One way this often shows up is through people-pleasing. For many neurodivergent people, it becomes a coping mechanism. Not because we’re trying to manipulate, but because we’re trying to protect ourselves. Somewhere along the line, we absorbed the message that we’re “too much”, or not quite loveable as we are. So, we put others first. We become the reliable friend, the caring partner, the high achiever—because we believe we have to earn our place in someone’s life.
This people-pleasing often stems from a deep fear of rejection. We’ve been told, subtly or directly, that we need to change or tone ourselves down to be accepted. That’s where masking comes in. We play the roles we think we’re meant to play—exceptional employee, social butterfly, supportive friend. And while we may genuinely have those qualities, they become a mask when we’re performing them out of obligation or fear, rather than from a place of authenticity.
But here’s something that matters: you don’t have to wait to be chosen. You can do the choosing. You are welcome, and you are worthy of connection—not despite who you are, but because of it.
The way we form relationships as neurodivergent people may not follow the so-called norm—and that’s perfectly fine. Some of us connect through shared interests, others feel an intense spark of understanding early on. Our ways of connecting might look different, but they are just as valid.
When building any kind of relationship—romantic, platonic, or professional—it’s worth asking: What do I need from this? What do I value? A relationship should work both ways, not something where one person is constantly giving while the other takes.
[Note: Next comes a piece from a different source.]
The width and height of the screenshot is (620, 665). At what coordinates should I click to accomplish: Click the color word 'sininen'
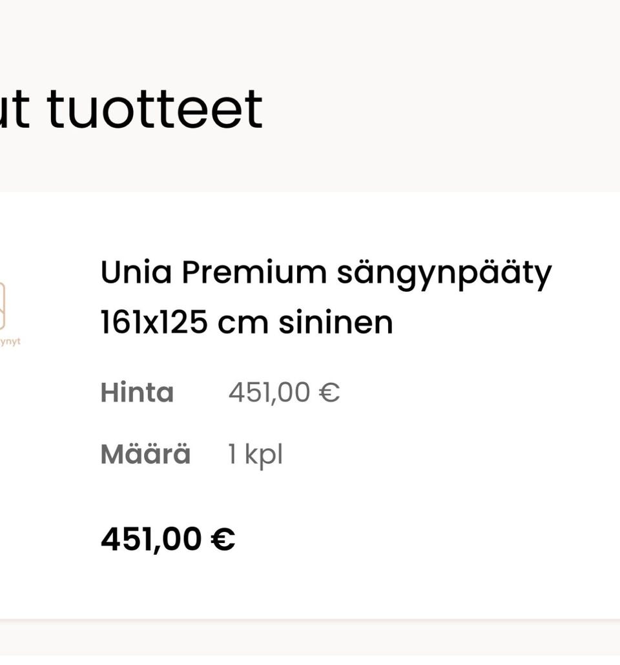click(336, 322)
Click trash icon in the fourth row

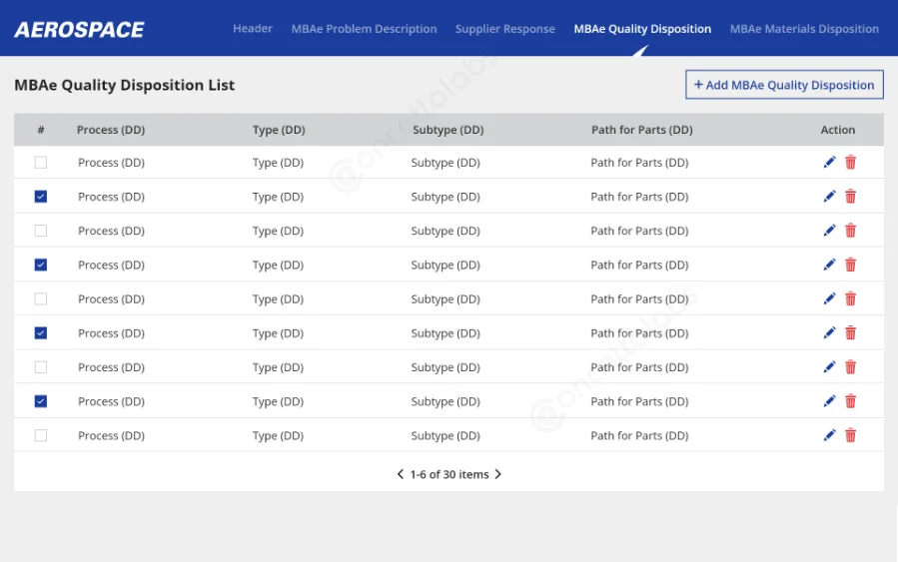tap(850, 265)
It should support both people.
Instead of focusing solely on “red flags” or “green flags”, consider whether someone’s actions and values align with yours. Are they offering something that genuinely fits with who you are and the future you want for yourself?
Relationships can be challenging, but that doesn’t mean you’re bad at them. You may not fit everywhere—but you will fit somewhere. So, stop squeezing yourself into spaces that can’t hold all of you. Invest in the relationships that nourish you. The ones that are compassionate, understanding, and accepting of every part of you.
Because you are loveable. Fully. Exactly as you are. And you deserve relationships that recognise and celebrate that.